Des perturbations jusqu'au 5 janvier

Dans le monde, d'autres offensives DDoS de plus grande ampleur ont toutefois été enregistrées. En septembre dernier, Cloudflare avait bloqué une campagne dont le pic a atteint 5,1 milliards de paquets par seconde, et Microsoft a affronté, deux mois plus tard, une autre attaque de 3,64 milliards de paquets par seconde.

Le DDoS dont a été victime La Poste a paralysé de très nombreux services du spécialiste en distribution de courrier tels que Colissimo, mais aussi d'autres non liés à son métier historique comme Digiposte (coffre-fort numérique) Codes et Examens, la Banque Postale... Il aura fallu attendre jusqu'au 5 janvier 2026 pour voir tous les services de La Poste redevenir opérationnels. Suite à cet incident de sécurité majeur, la société compte accélérer sur plusieurs priorités : la capacité de détection, de réaction, de partage d'informations et de coordination. « Les services potentiellement concernés sont nombreux, nos systèmes d'information sont très connectés. Les différentes équipes doivent être mobilisées très rapidement pour que soient mises en oeuvre les mesures urgentes avec trois objectifs : protéger nos systèmes, préserver les données de nos clients et maintenir le fonctionnement opérationnel de l'entreprise », explique Philippe Bertrand, sans toutefois donner le moindre détail sur les investissements qui seront consentis.
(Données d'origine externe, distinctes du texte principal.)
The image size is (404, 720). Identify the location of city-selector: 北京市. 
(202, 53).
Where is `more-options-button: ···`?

PublicitéSi l'attribution de ce type d'opération de grande ampleur reste complexe, le groupe pro-russe et spécialisé dans les attaques par saturation de trafic réseau NoName057 a revendiqué l'attaque. Une origine non confirmée par le directeur de la sécurité globale du groupe La Poste qui se contente d'expliquer : « nous ne sommes plus face à des hackers isolés à la recherche d'un coup d'éclat mais à des organisations criminelles de plus en plus structurées, parfois diligentées par des États, qui disposent de moyens colossaux. Si le nombre d'attaques que nous subissons est assez stable, leur puissance et leur intensité augmentent ».
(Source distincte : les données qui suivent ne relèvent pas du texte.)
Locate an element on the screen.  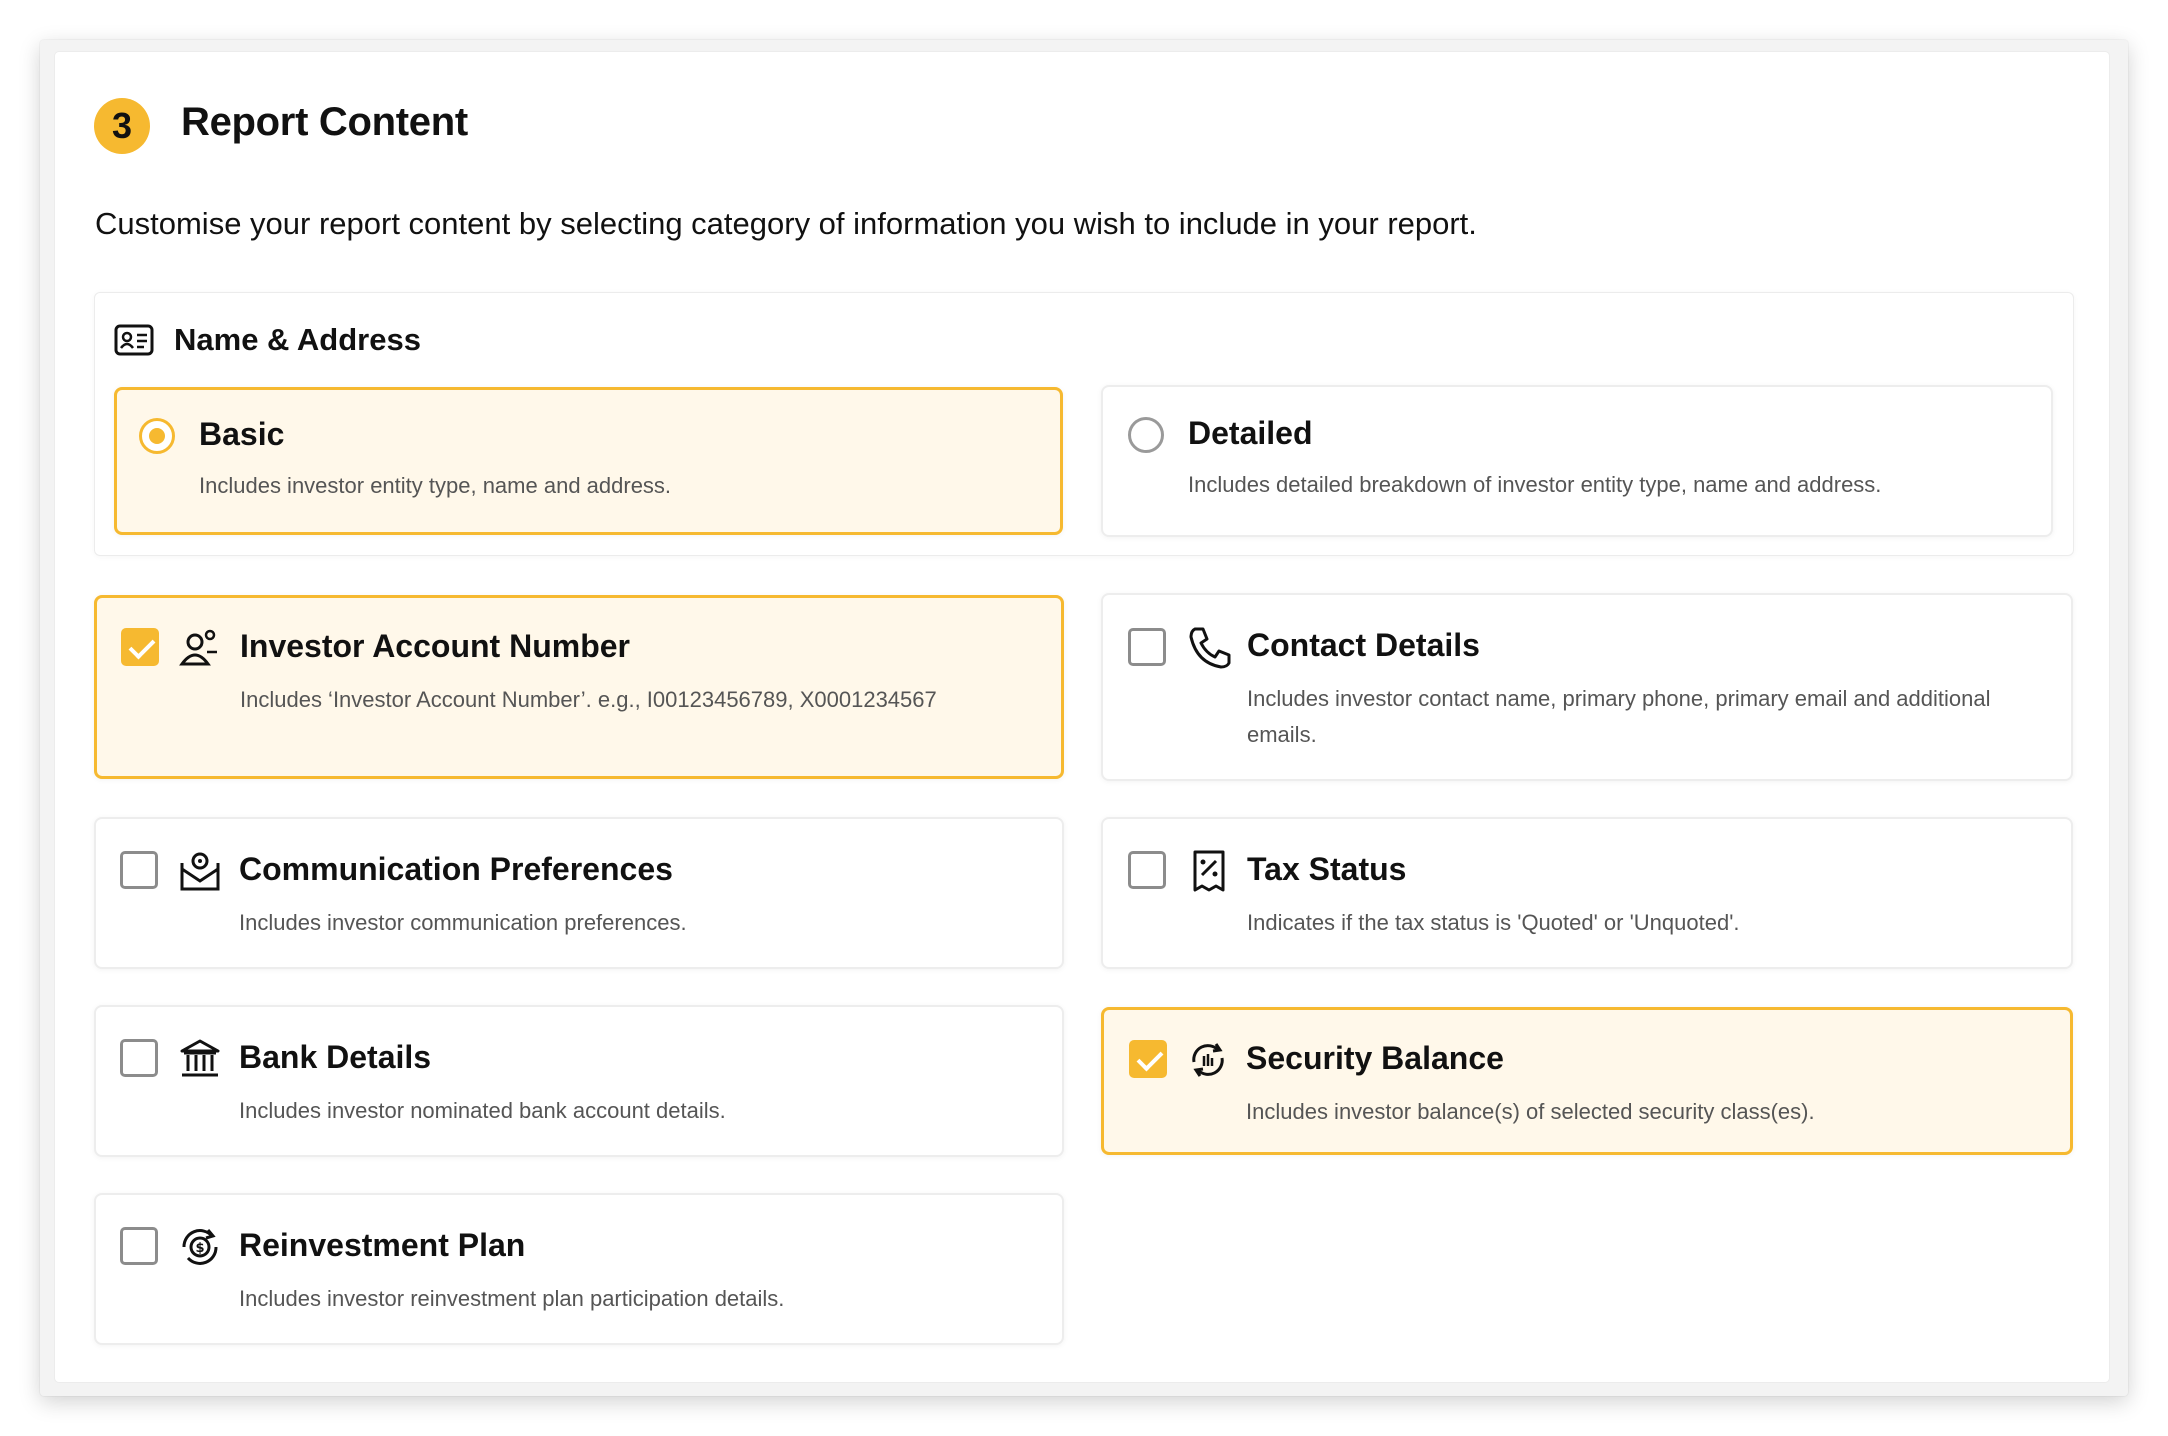
investor-account-number-checkbox is located at coordinates (140, 647).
Poursuite de la guerre par d'autres moyens

Effectuées à des fins de perturbation - voire de déstabilisation de niveau étatique -, ces offensives DDoS massives ne sont pas à prendre à la légère. « Nous avons tous en tête l'incident de La Poste, a rappelé Alain Bouillé, délégué général du Cesin, à l'occasion de la présentation du dernier baromètre annuel du club des experts de la sécurité de l'information et du numérique (Cesin). Nous voyons bien que les dénis de services sont finalement une nouvelle arme de guerre, voire un entrainement à la guerre. Quand on voit qu'il n'y pas de profit immédiat, à qui profite le crime ? ».
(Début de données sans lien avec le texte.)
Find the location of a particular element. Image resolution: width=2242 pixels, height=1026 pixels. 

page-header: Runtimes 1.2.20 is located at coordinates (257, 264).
Les DDoS font partie des vecteurs d'attaque les plus fréquemment détectés en France. Selon le Cesin, elles arrivent en 6e position (21 %). Les plus importantes étant le phishing/spear phishing, smishing et vishing (55 %), l'exploitation de failles (41 %), l'attaque indirecte due à un tiers (35 %), la fuite de données due à une erreur humaine ou de configuration (27 %), et les attaques au président (26 %).